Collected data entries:
Content starts
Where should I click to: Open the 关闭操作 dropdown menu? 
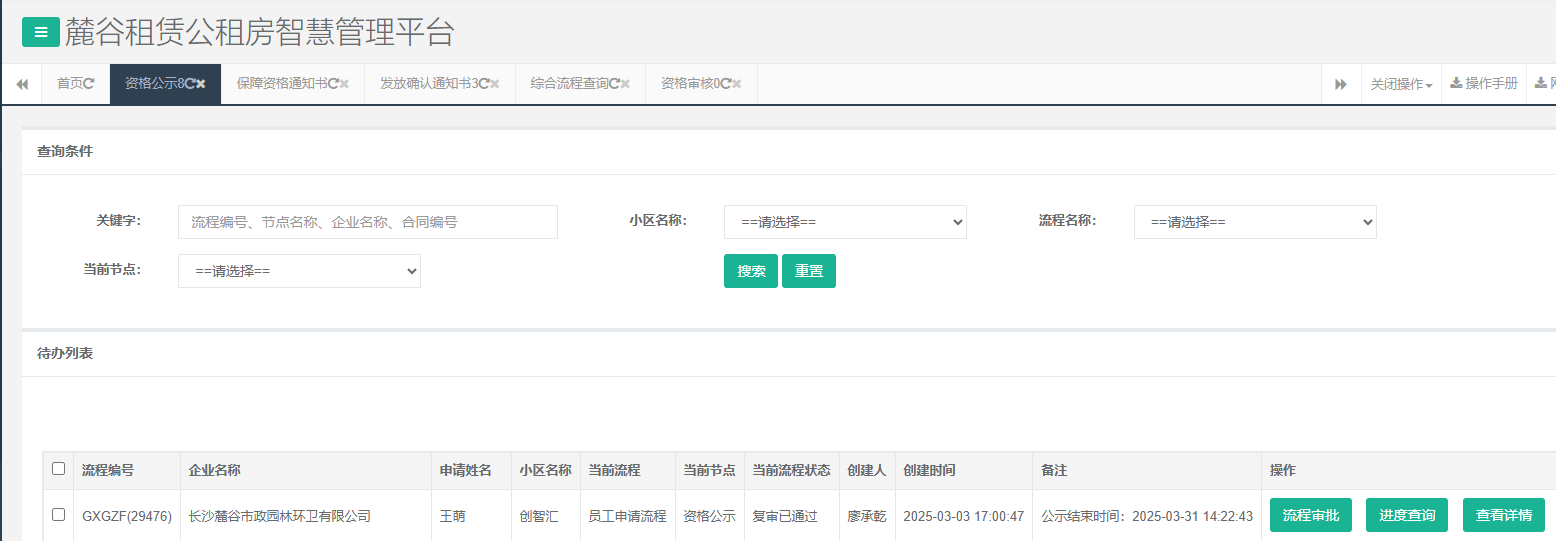click(x=1401, y=85)
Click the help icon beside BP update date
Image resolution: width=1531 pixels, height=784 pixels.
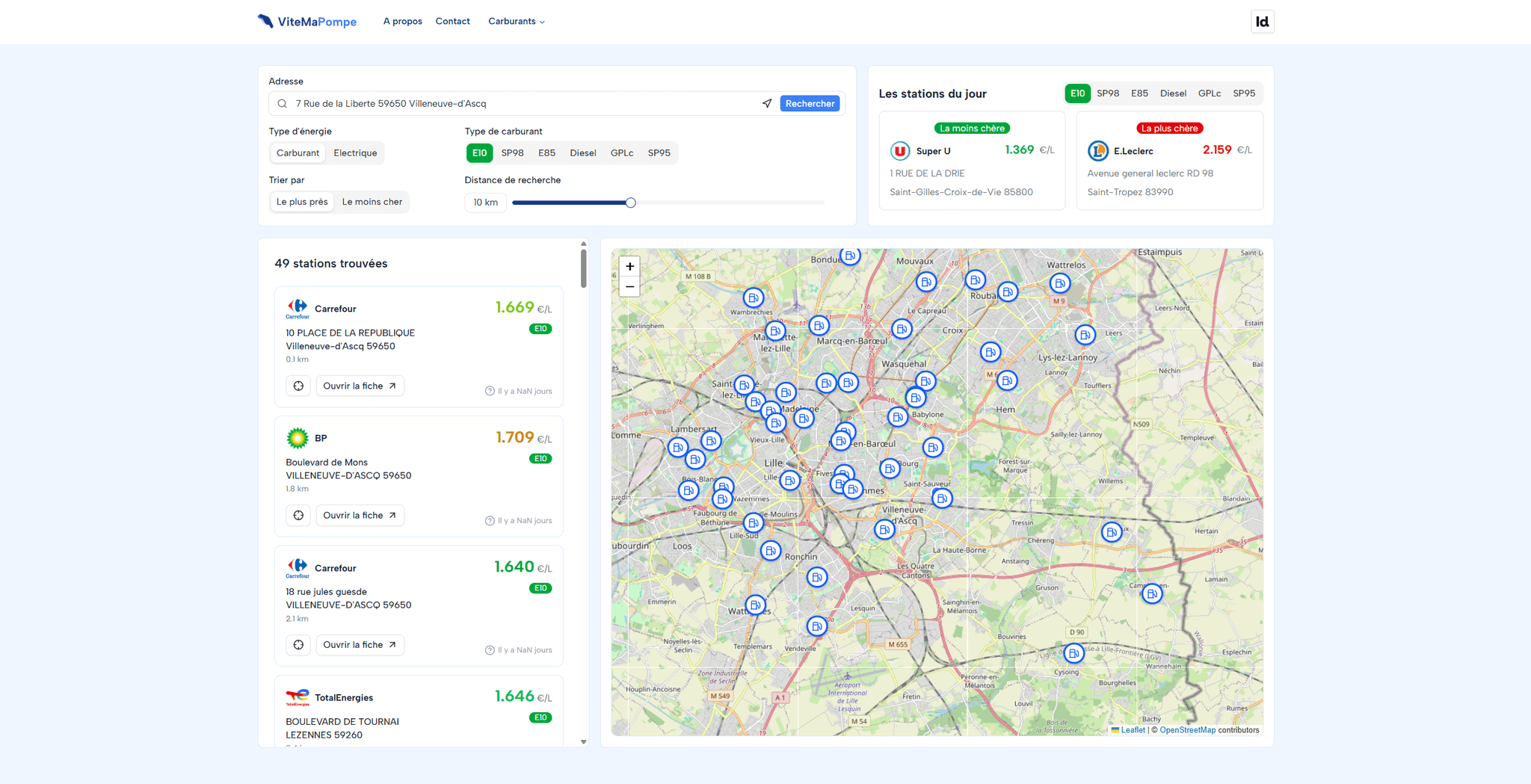click(490, 521)
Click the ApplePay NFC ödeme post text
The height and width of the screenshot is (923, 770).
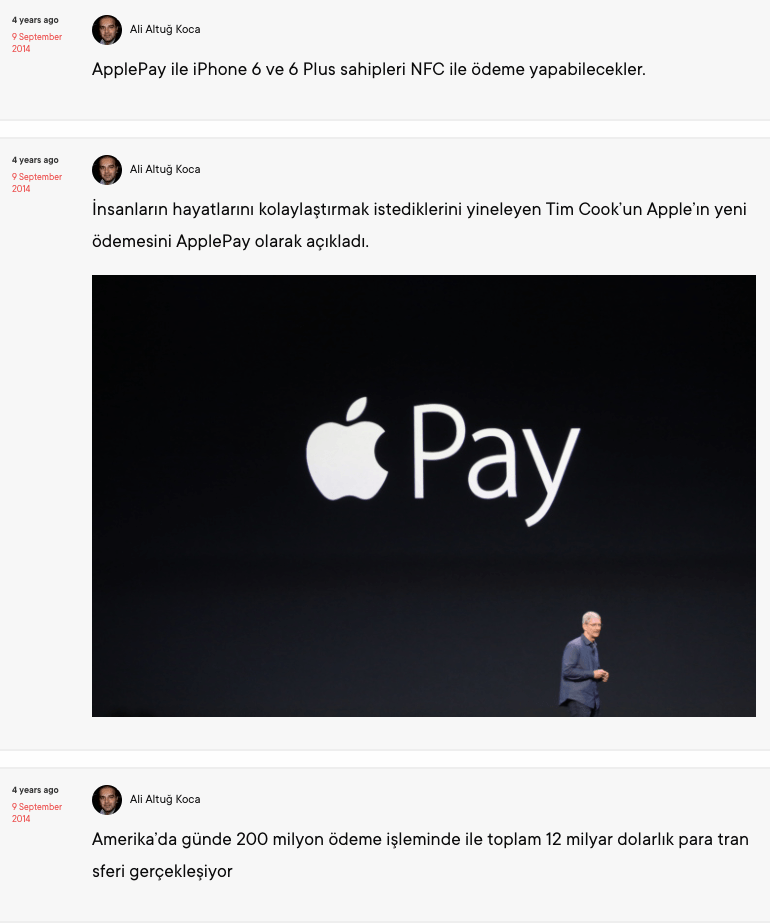(369, 69)
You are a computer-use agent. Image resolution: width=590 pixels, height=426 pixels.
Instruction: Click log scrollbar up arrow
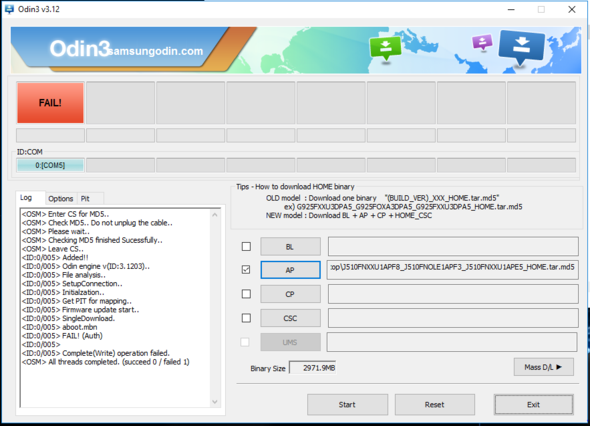pyautogui.click(x=215, y=215)
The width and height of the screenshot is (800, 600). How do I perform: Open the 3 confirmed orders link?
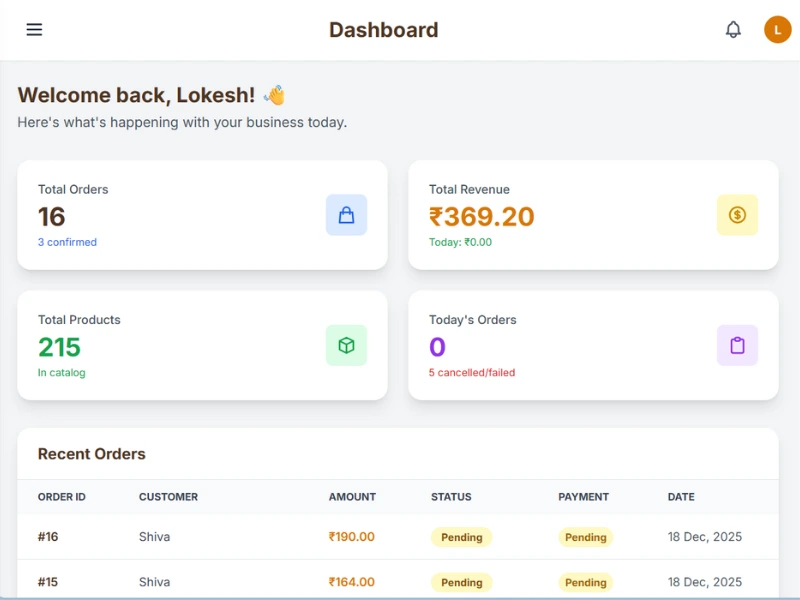66,242
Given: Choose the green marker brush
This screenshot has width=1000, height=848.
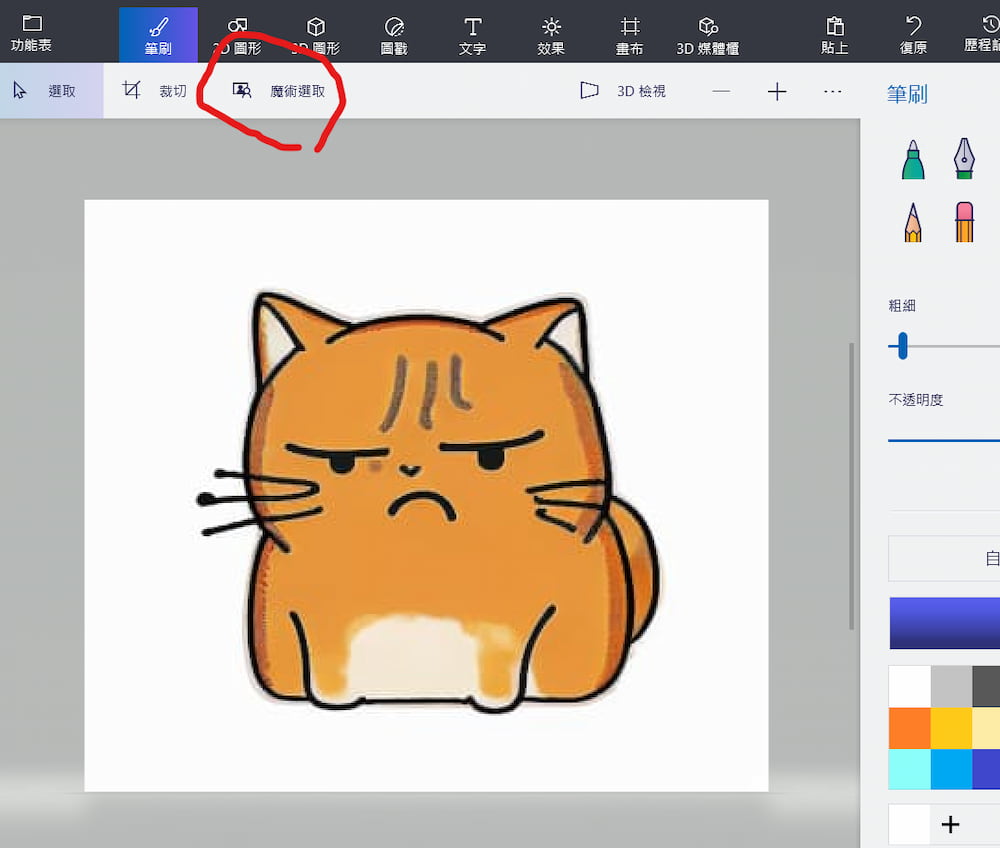Looking at the screenshot, I should [x=912, y=160].
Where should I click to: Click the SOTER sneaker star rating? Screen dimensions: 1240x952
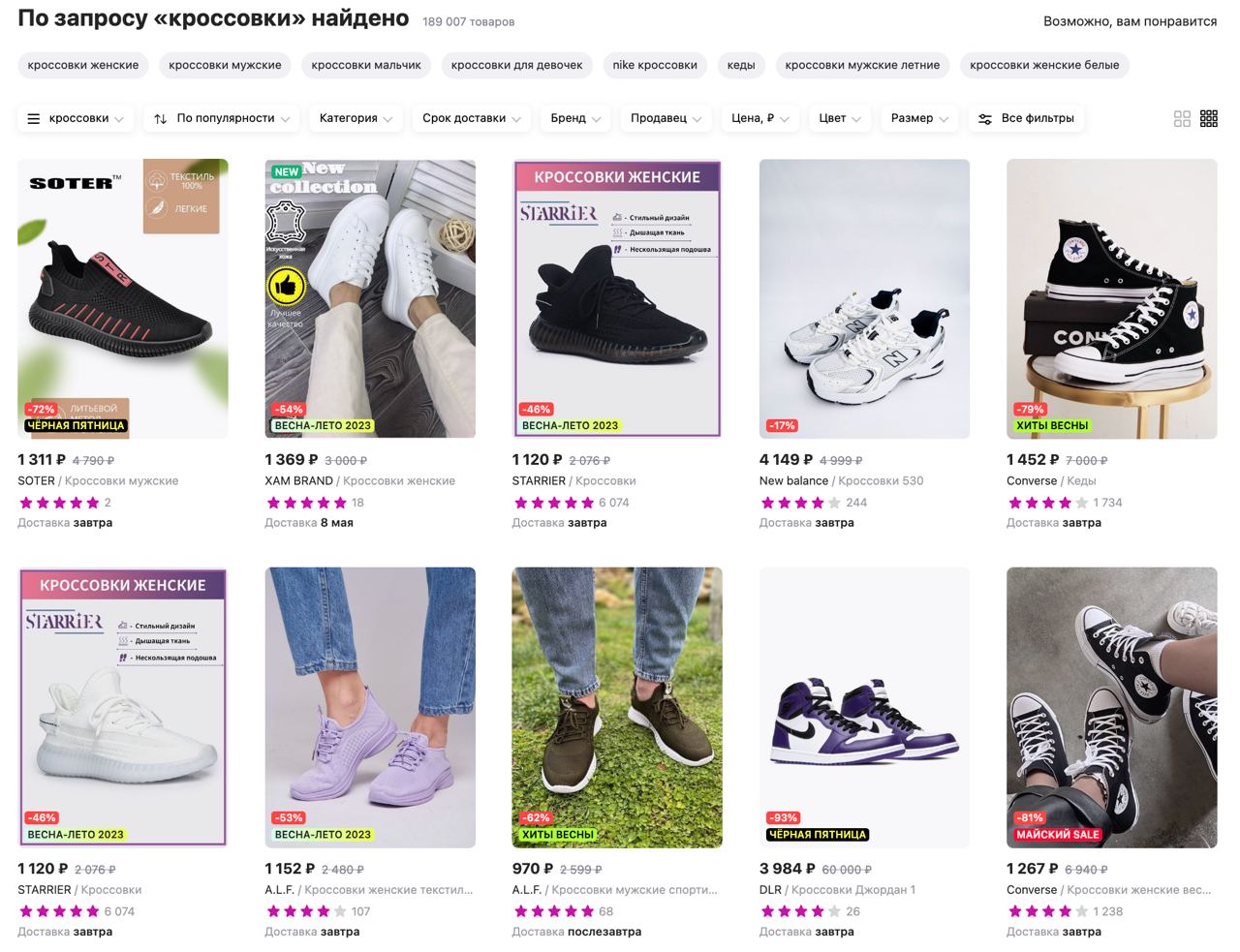pyautogui.click(x=60, y=503)
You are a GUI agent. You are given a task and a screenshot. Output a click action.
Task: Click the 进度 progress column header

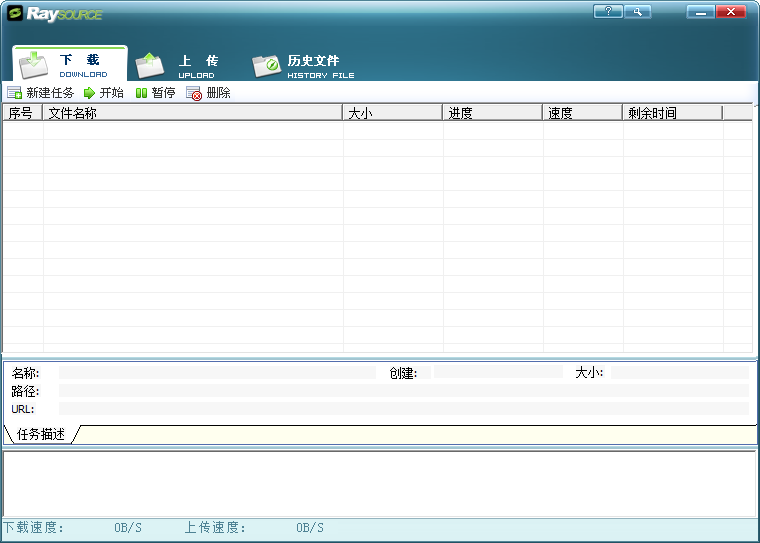click(x=492, y=113)
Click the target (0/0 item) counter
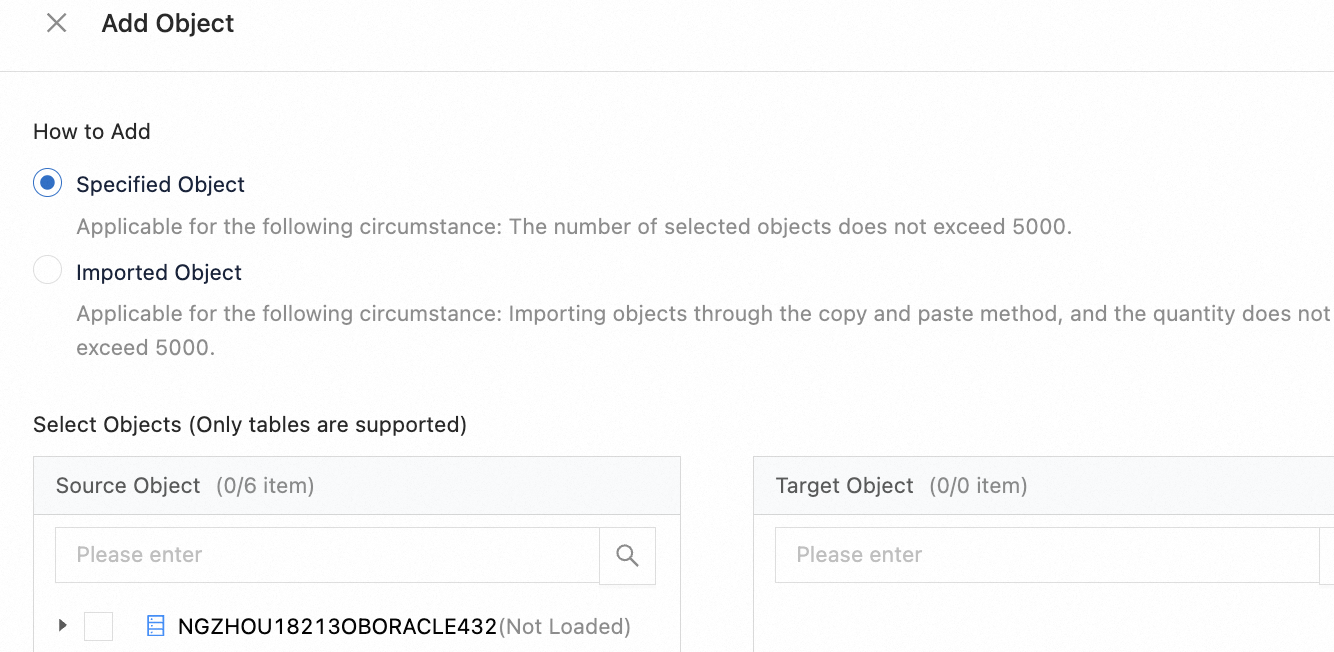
Content ends
Activity: Set each line of the records down again exactly as it reads. Omit the pictures.

Result for this task:
Where should I click to: Open the 关闭操作 dropdown menu? 
click(x=1401, y=85)
Click the help icon beside BP update date
Image resolution: width=1531 pixels, height=784 pixels.
click(490, 521)
Click the ApplePay NFC ödeme post text
The height and width of the screenshot is (923, 770).
(369, 69)
You are a computer-use agent. Image resolution: width=590 pixels, height=426 pixels.
Instruction: Click log scrollbar up arrow
pyautogui.click(x=215, y=215)
The width and height of the screenshot is (800, 600). How do I perform: Open the 3 confirmed orders link?
66,242
Given: Choose the green marker brush
This screenshot has width=1000, height=848.
Looking at the screenshot, I should [x=912, y=160].
Where should I click to: Click the SOTER sneaker star rating? Screen dimensions: 1240x952
pyautogui.click(x=60, y=503)
You are a GUI agent. You are given a task and a screenshot. Output a click action.
Task: Click the 进度 progress column header

click(x=492, y=113)
Click the target (0/0 item) counter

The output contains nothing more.